One of the main tasks of this malware is to perform "Bitcoin mining." This procedure is a way of defrauding the Bitcoin virtual money service by making calculations and generating Bitcoins. (Bitcoin mining is explained here.)

While this malware is fairly sophisticated in its actions, it is not very widespread. For now, Intego has only seen DevilRobber in a handful of Mac applications distributed via BitTorrent trackers. Mac users should avoid downloading software from untrusted sites, notably those that distribute software illegally, such as BitTorrent trackers. If possible, always download software from the publishers' web sites, or from trusted download sites.

Intego's the threat filters for VirusBarrier X6 dated October 28, 2011 or later, will spot and block this malware as OSX/DevilRobber.A.

  • dominic

    So do us a favor and instead of reading us the Intego’s press release tell us how to look for this to make sure its not on our machines short of signing up for VirusBarrier X6.  What file does it show up in?  Visible?  Will Spotlight find it as Diablominer?  Yes, removal steps too would service your readers.
    Me?  Little Snitch running all the time.

    • Peter

      The problem with posting instructions on how to remove certain types of malware is this: the instructions may be valid at the time the malware is first detected, but future variants may – and often do – change the names and locations of the files that they install. Posting such instructions can actually be dangerous, since you may think that you have removed something, but in reality it’s just in a different location.

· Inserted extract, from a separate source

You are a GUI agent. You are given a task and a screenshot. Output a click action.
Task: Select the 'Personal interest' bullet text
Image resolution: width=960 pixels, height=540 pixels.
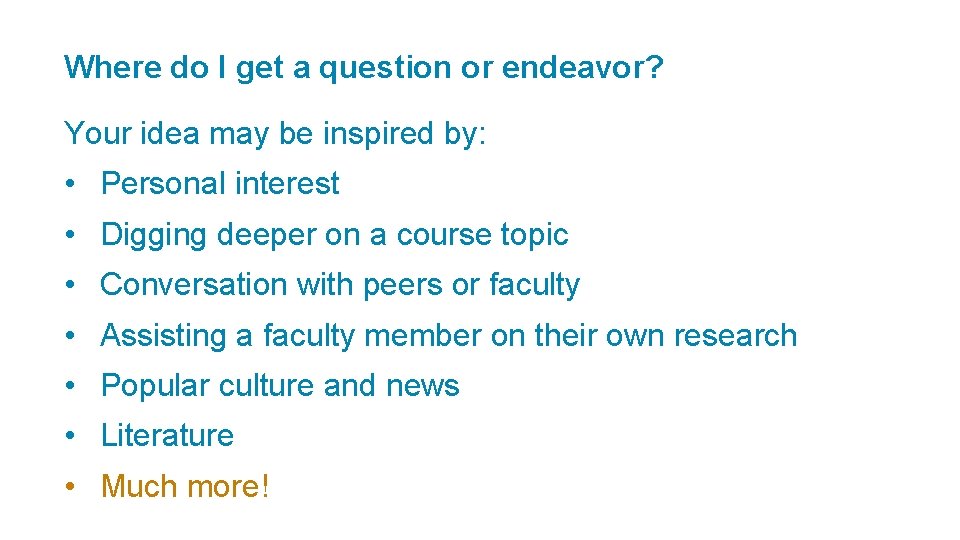[x=220, y=184]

      This particular malware has been found in a number of applications. Even if we listed them today, nothing proves that in one week, one day, or even one hour, other applications will be infected.

      If you want to be safe from this malware, don’t download warez.

    • Marc Opperman

      Hope you realize this is a blog *from* Intego, dominic. 

  • Dave Nathanson

    Bitcoin mining is NOT defrauding the system! Read the very link provided in the article to learn that bitcoin mining is an essential part of the system that validates the bitcoin transactions in return for a small payment.

  • Anonymous

    Good to know that Little Snitch prevented it from running because I scanned my drive (VirusBarrier Express) and found that DevilRobber was hiding in a torrent-downloaded version of AudioHijack Pro 2.10. 

    • Intego

      Technically, it’s not that Little Snitch prevented it from running, it’s just that the malware, on detecting Little Snitch, decides not to run.

  • Jay

    Can you tell us which applications it’s been found in and how to find the malware manually, or do we have to download your software to do it? Is anyone else reporting this, or just you guys? 

    If this isn’t a ploy to get people to use your software, then tell us how to find it manually.

    • Intego

      Google can help you find that other security companies are reporting this. We found it in Graphic Converter and Painter, and another user reported in the comments that they found it in WireTap Pro. But there’s no way to be sure that it’s limited to those applications.

      Of course, it is not the fault of the developers; if you download software from warez or torrent sites, you don’t know if the software is indeed what it says it is.

      • Jay

        OK. So where would the trojan be hidden? In the application package contents, in the LaunchAgents directory, or both? 

        • Intego

          It’s in certain applications, if the apps don’t use installers. In others, it’s in the installer. I’m not sure exactly where in the installers though.

          For example, with Graphic Converter, the files were here:


          But, hey, just don’t download software from those sources and you won’t have to worry, ok? 🙂

  • Eric

    Is XProtect able to detect Tsunami and DevilRobber variants??

    • Intego

      We can’t really speak for what Apple does.

  • gard bot

    Just so you know, bitcoin mining is ESSENTIAL to the operation of the bitcoin p2p network.  It is the method in which transactions are verified.  The bitcoins generated are the reward for doing this “work”, which has actual costs in electricity and hardware.